Despite the potential benefits such a system might have offered Amazon, it quickly became clear that the realization of the system was problematic. It exhibited a range of biases, most prominently strong biases against female candidates, especially those applying for male-dominated tech roles.

The issue stemmed from the training dataset - Amazon’s hiring processes seemed to (like many others in the tech industry) heavily skew toward male applicants. Furthermore, it wasn’t enough to just remove indirect references to gender. When direct references to gender were removed, the AI simply found indirect references instead.

Ultimately, even with all the resources at Amazon’s disposal, the flawed system was eventually scrapped, and Amazon’s HR department continued to use human recruiters to screen job applications. The incident highlighted the risks of using AI for decisions like these, and the need for fairness and transparency in AI systems (and hiring processes).

With a transparent and explainable system like dcEmb, problematic biases can be traced back to their source, and alternatives put in place. Even further, models created by dcEmb can be modified and interrogated to provide and evaluate “what if” scenarios.

Explore Uncertainty

dcEmb calculates not just an individual “best” solution, but the relative likelihood of all outcomes.

What is Evaluating “All” Outcomes?

Almost all AI algorithms provide a single, fixed solutions to problems posed to them. However, in many real world situations, it’s important to understand uncertainty and variability surrounding a proposed solution to understand the risks and rewards of different outcomes. Algorithms that do this, like dcEmb, achieve this by calculating a “probability distribution” of outcomes, effectively calculating all possible solutions at once and their relative likelihoods.

Case Study: Autonomous Vehicles

Evaluating all possible solutions is particularly important in situations in which real time, safety critical decisions must be made. One prominent example of this are autonomous vehicles, which have suffered several high profile incidents resulting in deaths over recent years.

Between 2018 and 2019, there were at least 3 notable incidents. In March 2018, an Uber autonomous vehicle struck and killed a pedestrian in Tempe, Arizona. In May 2018, a Tesla Model X crashed while on Autopilot mode, resulting in the death of the driver. In March 2019, a Tesla Model 3 also crashed while on Autopilot mode, resulting in the death of the driver.

While the specifics of individual incidents vary, a unifying theme of these incidents is misidentification of stimuli by the vehicles - mistaken perception. This has been a long identified problem with these systems. Teams at Mcafee (2015), Microsoft and The University of Michigan (2020), and Georgia Tech and UNC Chapel Hill (2021) have all identified adversarial attacks on autonomous vehicles that allow an attackers to cause Vehicles to mispercieve items in it’s visual field. For example, to misclassify a stop sign as a speed limit, or to force a lane change with a small piece of black tape.
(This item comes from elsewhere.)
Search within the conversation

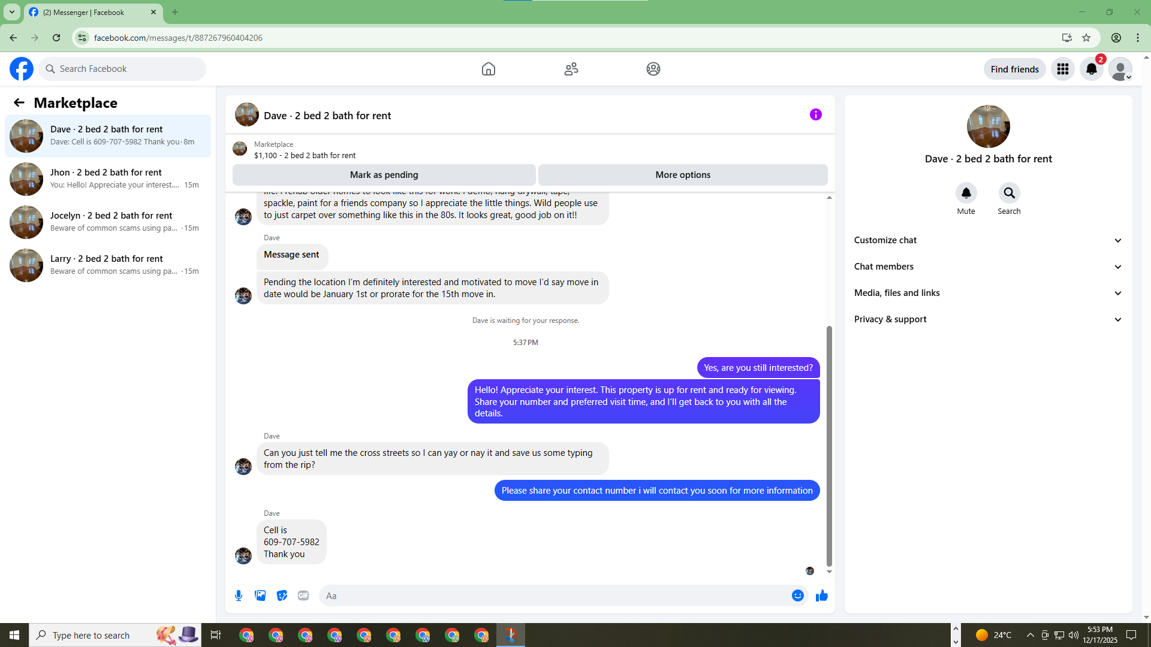1009,193
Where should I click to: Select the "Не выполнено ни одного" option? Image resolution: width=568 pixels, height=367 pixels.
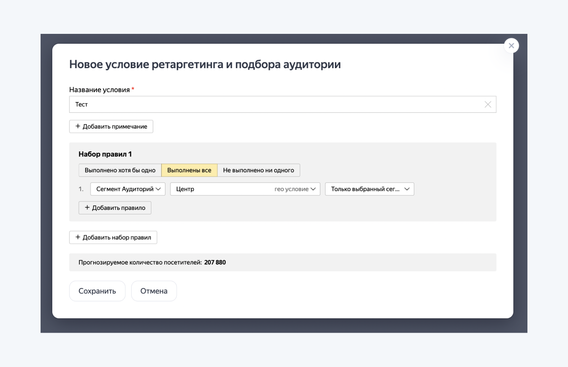coord(259,170)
Despite the best efforts of the automotive industry to counteract these problems, they remain in no small part due to the limitations of the neural networks that these systems employ for perception. These networks struggle to evaluate stimuli significantly different to those they have been trained on, with sufficiently novel stimuli causing erratic and unpredictable behavior. These systems can’t fully express uncertainty.

With technology like dcEmb that evaluates the relatively likelihood of all solutions, you get a picture that captures the uncertainty and complexity inherent to real world problems that allows nuanced and detailed decision making.

Use Existing Data

dcEmb can pre-encode knowledge of problems into models, to prevent them from having to learn a solution from scratch.

Using Existing Data

Prior knowledge encoding in AI refers to incorporating domain-specific information or expert knowledge into an AI system to help guide its decision-making and improve accuracy. It is important because it can lead to more efficient learning, reduce the amount of data required for training, and improve the transparency and interpretability of AI systems, ultimately building trust and confidence in their predictions and decisions.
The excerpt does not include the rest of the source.